Casos de acne moderada a grave que não responderam a outras terapias podem ser manejados com isotretinoína, um retinoide sistêmico que age em todos os mecanismos fisiopatológicos da doença. Os efeitos adversos mais comuns são a queilite, ressecamento da pele, olhos e mucosa nasal. Também pode causar alopecia, granuloma piogênico, fotossensibilidade, artralgias, mialgias, cefaléia, anorexia, insônia e irritabilidade.
A isotretinoína é teratogênica. Durante o tratamento em mulheres férteis deve haver garantia de contracepção efetiva. Existe também o risco de dislipidemia e hepatite medicamentosa, sendo recomendado acompanhamento do perfil lipídico e marcadores de necrose hepática.
Um estudo de 2023 encontrou um aumento do risco de ideação suicida em pacientes em uso de isotretinoína, em comparação com antibióticos orais. Não houve aumento no risco de tentativa de suicídio ou depressão maior [7].
O Consenso Brasileiro de Dermatologia de 2020 recomenda a prescrição de 0,5 a 1 mg/kg/dia, ingerida após as refeições. Pode ser feito em duas tomadas para redução de efeitos colaterais [8]. O uso deve ser contínuo por dois a quatro meses após resolução das lesões. O uso intermitente é menos eficaz e não é recomendado.
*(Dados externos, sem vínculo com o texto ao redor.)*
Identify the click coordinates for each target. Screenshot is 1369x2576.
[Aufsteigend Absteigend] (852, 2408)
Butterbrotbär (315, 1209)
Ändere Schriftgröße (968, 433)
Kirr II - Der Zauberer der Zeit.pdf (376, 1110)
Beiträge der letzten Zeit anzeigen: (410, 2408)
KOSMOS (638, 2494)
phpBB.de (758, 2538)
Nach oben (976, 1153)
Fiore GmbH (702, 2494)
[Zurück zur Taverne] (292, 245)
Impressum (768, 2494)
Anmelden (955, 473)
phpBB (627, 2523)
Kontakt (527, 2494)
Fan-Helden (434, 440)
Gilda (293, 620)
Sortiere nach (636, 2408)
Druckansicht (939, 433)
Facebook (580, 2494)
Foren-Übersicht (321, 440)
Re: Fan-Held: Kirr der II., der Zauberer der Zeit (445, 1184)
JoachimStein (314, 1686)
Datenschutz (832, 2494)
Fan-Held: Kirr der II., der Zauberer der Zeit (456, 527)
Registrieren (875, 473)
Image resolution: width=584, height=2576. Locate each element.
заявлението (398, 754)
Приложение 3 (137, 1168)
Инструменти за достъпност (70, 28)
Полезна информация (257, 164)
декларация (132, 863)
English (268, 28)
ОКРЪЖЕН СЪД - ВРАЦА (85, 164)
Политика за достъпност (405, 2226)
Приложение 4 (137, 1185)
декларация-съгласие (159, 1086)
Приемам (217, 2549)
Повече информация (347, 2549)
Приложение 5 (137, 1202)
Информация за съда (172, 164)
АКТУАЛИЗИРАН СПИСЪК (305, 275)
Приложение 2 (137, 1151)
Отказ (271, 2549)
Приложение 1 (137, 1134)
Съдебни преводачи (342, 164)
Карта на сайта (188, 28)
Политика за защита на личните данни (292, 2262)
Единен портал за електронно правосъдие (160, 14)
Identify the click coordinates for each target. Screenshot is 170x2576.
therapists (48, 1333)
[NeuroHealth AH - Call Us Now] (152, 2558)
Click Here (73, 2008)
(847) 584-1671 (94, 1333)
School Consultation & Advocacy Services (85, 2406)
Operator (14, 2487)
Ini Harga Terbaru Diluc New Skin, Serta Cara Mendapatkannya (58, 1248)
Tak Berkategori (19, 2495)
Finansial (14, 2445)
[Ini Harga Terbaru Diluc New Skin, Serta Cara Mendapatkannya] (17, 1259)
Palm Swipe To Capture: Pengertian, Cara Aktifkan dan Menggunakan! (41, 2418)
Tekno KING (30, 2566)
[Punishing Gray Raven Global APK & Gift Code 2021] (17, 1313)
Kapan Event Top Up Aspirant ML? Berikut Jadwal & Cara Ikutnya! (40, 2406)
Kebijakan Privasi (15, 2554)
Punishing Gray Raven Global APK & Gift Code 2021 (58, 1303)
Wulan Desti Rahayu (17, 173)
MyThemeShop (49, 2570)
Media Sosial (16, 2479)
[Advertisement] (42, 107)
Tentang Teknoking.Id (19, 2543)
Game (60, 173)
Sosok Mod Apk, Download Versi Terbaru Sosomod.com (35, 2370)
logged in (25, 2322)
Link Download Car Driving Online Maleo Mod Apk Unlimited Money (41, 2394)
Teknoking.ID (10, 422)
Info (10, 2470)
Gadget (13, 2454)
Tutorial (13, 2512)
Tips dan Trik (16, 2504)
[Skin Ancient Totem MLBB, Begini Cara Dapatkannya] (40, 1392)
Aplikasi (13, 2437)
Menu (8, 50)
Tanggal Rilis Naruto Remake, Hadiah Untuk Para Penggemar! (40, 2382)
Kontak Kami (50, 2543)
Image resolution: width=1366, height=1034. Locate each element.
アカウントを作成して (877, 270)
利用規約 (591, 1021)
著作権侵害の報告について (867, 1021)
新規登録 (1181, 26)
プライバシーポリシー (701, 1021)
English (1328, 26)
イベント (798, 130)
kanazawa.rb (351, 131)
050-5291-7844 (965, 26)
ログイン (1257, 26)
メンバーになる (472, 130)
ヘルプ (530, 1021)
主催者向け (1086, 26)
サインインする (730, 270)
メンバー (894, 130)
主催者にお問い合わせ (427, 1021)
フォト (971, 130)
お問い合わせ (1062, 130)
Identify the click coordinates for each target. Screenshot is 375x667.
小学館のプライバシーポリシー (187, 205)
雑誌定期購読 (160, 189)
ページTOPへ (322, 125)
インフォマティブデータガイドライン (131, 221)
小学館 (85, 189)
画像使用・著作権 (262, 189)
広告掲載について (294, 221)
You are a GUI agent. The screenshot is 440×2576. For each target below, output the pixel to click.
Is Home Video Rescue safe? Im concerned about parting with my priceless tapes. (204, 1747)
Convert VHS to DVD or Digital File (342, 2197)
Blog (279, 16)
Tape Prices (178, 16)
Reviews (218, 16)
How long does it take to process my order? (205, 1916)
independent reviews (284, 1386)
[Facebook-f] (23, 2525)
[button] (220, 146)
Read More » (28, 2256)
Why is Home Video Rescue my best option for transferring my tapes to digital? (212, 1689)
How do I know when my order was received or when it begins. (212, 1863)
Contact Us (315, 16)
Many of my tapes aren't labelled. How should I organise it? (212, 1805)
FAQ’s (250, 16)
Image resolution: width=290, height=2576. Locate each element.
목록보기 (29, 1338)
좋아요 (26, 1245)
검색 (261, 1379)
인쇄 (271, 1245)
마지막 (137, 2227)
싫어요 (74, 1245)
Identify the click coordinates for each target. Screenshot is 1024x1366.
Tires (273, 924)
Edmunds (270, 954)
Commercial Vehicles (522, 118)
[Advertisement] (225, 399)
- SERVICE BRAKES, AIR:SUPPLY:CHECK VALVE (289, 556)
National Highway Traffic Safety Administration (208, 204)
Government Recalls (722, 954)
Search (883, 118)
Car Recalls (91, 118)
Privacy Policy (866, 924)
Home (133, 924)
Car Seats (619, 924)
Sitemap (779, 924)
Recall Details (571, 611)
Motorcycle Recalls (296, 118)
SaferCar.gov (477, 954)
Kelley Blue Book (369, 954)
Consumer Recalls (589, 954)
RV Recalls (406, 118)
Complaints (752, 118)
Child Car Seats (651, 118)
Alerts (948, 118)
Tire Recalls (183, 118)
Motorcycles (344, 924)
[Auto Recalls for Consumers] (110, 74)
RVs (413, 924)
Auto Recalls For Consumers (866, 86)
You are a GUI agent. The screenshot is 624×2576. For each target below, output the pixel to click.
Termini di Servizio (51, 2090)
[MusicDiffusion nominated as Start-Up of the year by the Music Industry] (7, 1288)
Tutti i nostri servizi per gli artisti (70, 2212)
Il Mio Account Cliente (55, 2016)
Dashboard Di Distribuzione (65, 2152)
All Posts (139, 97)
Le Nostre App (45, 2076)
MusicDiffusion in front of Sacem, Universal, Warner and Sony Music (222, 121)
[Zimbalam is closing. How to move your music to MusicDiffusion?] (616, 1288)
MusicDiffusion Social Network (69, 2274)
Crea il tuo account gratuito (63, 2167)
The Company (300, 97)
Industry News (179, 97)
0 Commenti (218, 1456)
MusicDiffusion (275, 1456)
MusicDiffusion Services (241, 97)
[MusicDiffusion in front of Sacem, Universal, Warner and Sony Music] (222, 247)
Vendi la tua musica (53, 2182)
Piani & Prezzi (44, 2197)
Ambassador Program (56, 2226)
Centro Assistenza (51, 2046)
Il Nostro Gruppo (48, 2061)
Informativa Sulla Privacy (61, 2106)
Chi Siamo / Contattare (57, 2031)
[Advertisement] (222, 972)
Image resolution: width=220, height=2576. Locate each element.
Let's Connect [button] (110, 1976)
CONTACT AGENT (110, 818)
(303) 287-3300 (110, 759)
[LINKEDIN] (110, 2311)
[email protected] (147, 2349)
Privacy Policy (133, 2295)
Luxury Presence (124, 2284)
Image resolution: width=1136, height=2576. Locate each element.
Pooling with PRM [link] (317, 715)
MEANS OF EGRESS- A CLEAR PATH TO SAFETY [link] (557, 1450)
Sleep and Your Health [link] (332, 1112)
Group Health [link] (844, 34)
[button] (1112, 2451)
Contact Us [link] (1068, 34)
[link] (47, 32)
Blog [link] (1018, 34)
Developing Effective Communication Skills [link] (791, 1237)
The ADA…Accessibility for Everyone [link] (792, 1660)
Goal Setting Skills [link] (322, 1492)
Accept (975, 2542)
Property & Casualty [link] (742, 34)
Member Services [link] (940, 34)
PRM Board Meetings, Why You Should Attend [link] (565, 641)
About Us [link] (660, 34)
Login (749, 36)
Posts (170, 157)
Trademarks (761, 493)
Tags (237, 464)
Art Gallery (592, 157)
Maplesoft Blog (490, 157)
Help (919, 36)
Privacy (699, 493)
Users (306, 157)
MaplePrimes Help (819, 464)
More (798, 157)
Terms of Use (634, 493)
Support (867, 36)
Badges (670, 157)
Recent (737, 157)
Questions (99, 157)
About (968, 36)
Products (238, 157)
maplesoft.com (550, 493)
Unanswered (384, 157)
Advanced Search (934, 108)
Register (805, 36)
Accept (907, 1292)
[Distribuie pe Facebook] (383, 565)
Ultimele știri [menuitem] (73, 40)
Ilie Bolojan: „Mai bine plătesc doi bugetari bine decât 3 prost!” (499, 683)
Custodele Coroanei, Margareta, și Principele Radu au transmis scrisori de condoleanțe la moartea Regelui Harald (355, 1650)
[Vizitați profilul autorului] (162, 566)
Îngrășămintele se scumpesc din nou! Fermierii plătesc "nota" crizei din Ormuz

Para acne moderada, podem ser prescritas doses baixas (0,1 a 0,5 mg/kg/dia, chegando até 5 mg/dia), por até 18 meses.
A portaria de número 1159 do ministério da saúde traz as informações necessárias para prescrição desse medicamento no SUS. Os termos de consentimentos podem ser encontrados nos links (Termo de Conhecimento de Riscos e Consentimento para Mulheres em Idade Fértil e Termo de Consentimento Informado para Todos os Pacientes).
Espironolactona no tratamento de acne
O estudo The Spironolactone for Adult Female Acne (SAFA) avaliou a espironolactona como uma opção de tratamento da acne [1]. O objetivo de pesquisar outros medicamentos orais para tratamento de acne é ampliar as opções terapêuticas e evitar o uso de antimicrobianos orais. A acne é a principal causa de exposição a antibióticos na Inglaterra em indivíduos entre 11 e 21 anos.
O SAFA foi um ensaio clínico randomizado, duplo cego e multicêntrico. As pacientes foram recrutadas da atenção primária e tinham indicação de tratamento sistêmico, conforme avaliação dos pesquisadores. No total 13% tinham acne grave.
Foram incluídas 413 mulheres randomizadas para placebo ou espironolactona 50 mg ao dia por 6 semanas, seguido de 100 mg ao dia por até 6 meses. O desfecho primário foi a mudança nos sintomas relacionados a acne, medida em uma escala de qualidade de vida (acne-QoL) em 12 semanas da intervenção. Outros desfechos incluíram perguntas sobre autopercepção, impacto emocional e social, além da gravidade da acne avaliada pelos pesquisadores.
Após 24 semanas, a espironolactona melhorou todos os desfechos estudados. O número necessário para tratar foi de 5 para o relato pessoal de melhora da acne.
Os resultados foram independentes da suspeita da paciente ter síndrome de ovários policísticos. A adesão à espironolactona foi semelhante ao placebo, sugerindo que foi bem tolerada. O estudo sugere que o uso de espironolactona pode reduzir a prescrição de antibióticos orais em mulheres que permanecem com acne apesar do tratamento tópico.